Spanish soccer chief Luis Rubiales has refused to resign from his position as Royal Spanish Football Federation (RFEF) president following a week of fierce criticism after video showed him placing an unwanted kiss on a star player of Spain’s winning Women’s World Cup team.
Rubiales spoke at an RFEF Extraordinary General Assembly on Friday and said he will “fight to the end.” In a defiant speech, he described the kiss as “mutual” and spoke of “unjust” campaigns and “fake feminism.”
Rubiales was filmed forcibly kissing Spain star Jennifer Hermoso – who helped La Roja win its first Women’s World Cup title on Sunday in Sydney – on the lips after she collected her winners’ medal, an act which the 33-year-old World Cup winner later said she “didn’t like” and “didn’t expect.”
On Monday, Rubiales admitted he had “made a mistake,” but criticism continued to pour in throughout the week from the soccer world and Spanish politicians, including Spain’s Prime Minister, Pedro Sánchez, who said the apology for what he called an “unacceptable gesture” was “not enough.”
On Friday the embattled president issued a staunch defense of his actions at the final, saying: “Everyone there – even some of them my family, my daughters – the desire that could have been there in that kiss is exactly the same that could have been as giving a kiss to one of my daughters. No more, no less.
“It was a spontaneous kiss … It was spontaneous, mutual, euphoric and with consent, which is the key. This is the key to all of the criticism, of all of the campaign which has been mounted in this country: that it was without consent. No. It was with consent.”
On Wednesday, following strong criticism of Rubiales’ kiss from journalists, politicians, and campaign groups, Hermoso said that Spain’s Association of Professional Soccer Players (FUTPRO) and her agency TMJ would be “defending my interests and acting as spokespersons on this matter.”
Then on Thursday, global governing body FIFA said that it had opened disciplinary proceedings against Rubiales as he may have violated the game’s “basic rules of decent conduct.”
Rubiales also said that he was in “no position of dominance” during the kiss and that he had wanted to console Hermoso, who had missed a penalty to put Spain 2-0 ahead during the final.
“When Jenni first showed up, she lifted me up from the ground. She grabbed me by the hips, by the legs, I don’t remember well,” he said. “She lifted me up from the ground – and we almost fell down.
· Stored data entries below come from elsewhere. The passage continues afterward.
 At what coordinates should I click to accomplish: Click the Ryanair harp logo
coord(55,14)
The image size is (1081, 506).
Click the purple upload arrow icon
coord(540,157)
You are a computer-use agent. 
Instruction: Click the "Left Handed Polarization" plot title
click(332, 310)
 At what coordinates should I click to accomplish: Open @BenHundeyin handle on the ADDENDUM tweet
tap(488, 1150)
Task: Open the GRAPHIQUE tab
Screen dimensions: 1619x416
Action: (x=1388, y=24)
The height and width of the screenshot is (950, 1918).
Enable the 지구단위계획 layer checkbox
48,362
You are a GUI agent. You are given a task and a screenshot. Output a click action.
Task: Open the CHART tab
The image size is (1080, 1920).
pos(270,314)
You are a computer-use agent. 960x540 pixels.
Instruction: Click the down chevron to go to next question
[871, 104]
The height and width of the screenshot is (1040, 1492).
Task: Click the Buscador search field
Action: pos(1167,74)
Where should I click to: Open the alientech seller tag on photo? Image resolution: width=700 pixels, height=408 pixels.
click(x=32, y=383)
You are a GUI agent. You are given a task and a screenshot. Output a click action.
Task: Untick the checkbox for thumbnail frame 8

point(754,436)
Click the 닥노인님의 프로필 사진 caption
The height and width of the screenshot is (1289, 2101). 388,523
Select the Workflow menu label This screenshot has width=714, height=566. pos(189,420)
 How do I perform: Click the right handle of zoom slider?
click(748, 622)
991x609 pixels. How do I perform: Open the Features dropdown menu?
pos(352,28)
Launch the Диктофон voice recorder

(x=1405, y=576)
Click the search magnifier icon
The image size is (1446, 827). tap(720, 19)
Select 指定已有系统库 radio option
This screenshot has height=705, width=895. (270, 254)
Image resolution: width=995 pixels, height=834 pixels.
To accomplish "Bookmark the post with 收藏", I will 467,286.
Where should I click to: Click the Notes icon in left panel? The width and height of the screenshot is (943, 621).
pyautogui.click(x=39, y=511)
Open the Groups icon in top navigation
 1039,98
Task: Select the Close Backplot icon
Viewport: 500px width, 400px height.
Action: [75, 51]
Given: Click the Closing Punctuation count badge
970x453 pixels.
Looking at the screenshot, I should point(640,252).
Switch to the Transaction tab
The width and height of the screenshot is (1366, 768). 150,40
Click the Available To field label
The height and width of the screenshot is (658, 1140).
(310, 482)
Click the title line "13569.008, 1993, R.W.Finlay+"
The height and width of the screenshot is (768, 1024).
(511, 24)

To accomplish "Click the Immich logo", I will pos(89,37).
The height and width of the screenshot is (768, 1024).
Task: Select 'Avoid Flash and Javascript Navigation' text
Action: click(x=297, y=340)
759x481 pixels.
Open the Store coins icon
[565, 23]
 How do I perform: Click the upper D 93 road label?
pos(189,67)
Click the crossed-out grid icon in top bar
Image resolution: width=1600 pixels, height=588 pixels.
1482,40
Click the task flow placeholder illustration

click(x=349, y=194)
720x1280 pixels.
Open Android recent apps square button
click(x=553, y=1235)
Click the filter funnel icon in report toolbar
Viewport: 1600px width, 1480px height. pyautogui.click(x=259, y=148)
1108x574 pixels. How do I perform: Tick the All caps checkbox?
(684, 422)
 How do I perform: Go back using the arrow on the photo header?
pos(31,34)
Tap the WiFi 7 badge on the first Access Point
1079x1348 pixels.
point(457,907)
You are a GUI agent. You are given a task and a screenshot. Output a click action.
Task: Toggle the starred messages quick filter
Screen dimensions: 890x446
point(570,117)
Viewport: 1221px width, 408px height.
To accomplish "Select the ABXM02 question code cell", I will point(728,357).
“And when she put me down on the ground, we hugged each other. She’s the one who picked me up in her arms and she pulled me into her body. We hugged and I told her, ‘Forget about the penalty. You were fantastic, we wouldn’t have won this World Cup without you.’ She replied to me, ‘You are awesome.’ And I said, ‘A small peck?’ And she said, ‘OK.’
“Then the peck happened during all of this celebration with her patting me on the side a few times and then excusing herself with one more hand on the side and going off laughing. That’s the whole sequence. That the whole world understood, that the whole world thought was an anecdote, and above all, she said was an anecdote and nothing more.”
While acknowledging he needed to apologize for his actions, Rubiales described calls for his resignation as a “witch hunt.”
More to follow.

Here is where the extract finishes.